Suppose that the company is required by law to have enough money on hand to pay all the claims with the probability of 95%, and that it can only set aside $2000 for the purposes of this particular insurance product. On the other hand, a simulation of the model shows that the 95th percentile of the Total Payment Amount is around $2700. Assume further that the company can purchase from a larger company an insurance policy against the number of claims being in the top decile. The policy under consideration specifies that if the number of claims falls within the top decile, the larger company will satisfy all the claims. The smaller company can model the situation with the policy in place by using Stress Analysis to stress the distribution for total number of claims from the 0th to 90th percentile. With the modified distribution the 95th percentile of the Total Payment Amount is reduced to around $1650. If the policy costs up to $350, the smaller company can purchase it and keep $1650 on hand to comply with the law.
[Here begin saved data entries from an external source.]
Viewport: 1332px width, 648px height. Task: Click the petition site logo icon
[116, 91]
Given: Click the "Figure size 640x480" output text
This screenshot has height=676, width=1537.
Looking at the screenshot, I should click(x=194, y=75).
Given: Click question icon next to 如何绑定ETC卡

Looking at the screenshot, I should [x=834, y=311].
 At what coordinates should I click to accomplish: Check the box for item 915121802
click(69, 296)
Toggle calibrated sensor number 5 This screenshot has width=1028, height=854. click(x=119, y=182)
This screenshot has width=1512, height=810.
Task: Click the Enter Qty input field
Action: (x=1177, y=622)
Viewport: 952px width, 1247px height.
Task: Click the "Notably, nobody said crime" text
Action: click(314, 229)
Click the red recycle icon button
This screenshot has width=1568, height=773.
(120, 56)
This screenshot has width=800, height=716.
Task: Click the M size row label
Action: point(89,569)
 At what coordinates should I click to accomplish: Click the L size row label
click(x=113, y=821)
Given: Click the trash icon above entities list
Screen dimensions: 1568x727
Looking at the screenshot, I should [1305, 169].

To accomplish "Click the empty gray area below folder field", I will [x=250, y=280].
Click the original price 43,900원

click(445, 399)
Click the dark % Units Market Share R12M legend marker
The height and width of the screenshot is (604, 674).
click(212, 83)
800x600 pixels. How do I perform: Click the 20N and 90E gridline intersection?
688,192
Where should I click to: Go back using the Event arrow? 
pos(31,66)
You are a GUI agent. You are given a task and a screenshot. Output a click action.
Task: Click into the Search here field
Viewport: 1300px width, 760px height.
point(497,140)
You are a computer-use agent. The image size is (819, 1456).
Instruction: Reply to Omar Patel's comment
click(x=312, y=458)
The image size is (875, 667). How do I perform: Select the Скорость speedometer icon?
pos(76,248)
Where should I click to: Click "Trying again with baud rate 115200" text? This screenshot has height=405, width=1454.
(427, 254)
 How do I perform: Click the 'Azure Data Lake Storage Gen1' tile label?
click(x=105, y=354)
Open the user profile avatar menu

Would the larger company be willing to sell the policy for under $350? There is a 10% probability that it will be required to make payments under the policy. The payments can be analyzed using the same model and stressing the distribution for total number of claims from the 90th to 100th percentile. This analysis shows the mean payment to be around $2800. Since there is only a 10% probability that claims will need to be satisfied, the mean cost to the larger company is around $280. Hence, it does not seem unreasonable for the larger company to sell the policy for $350.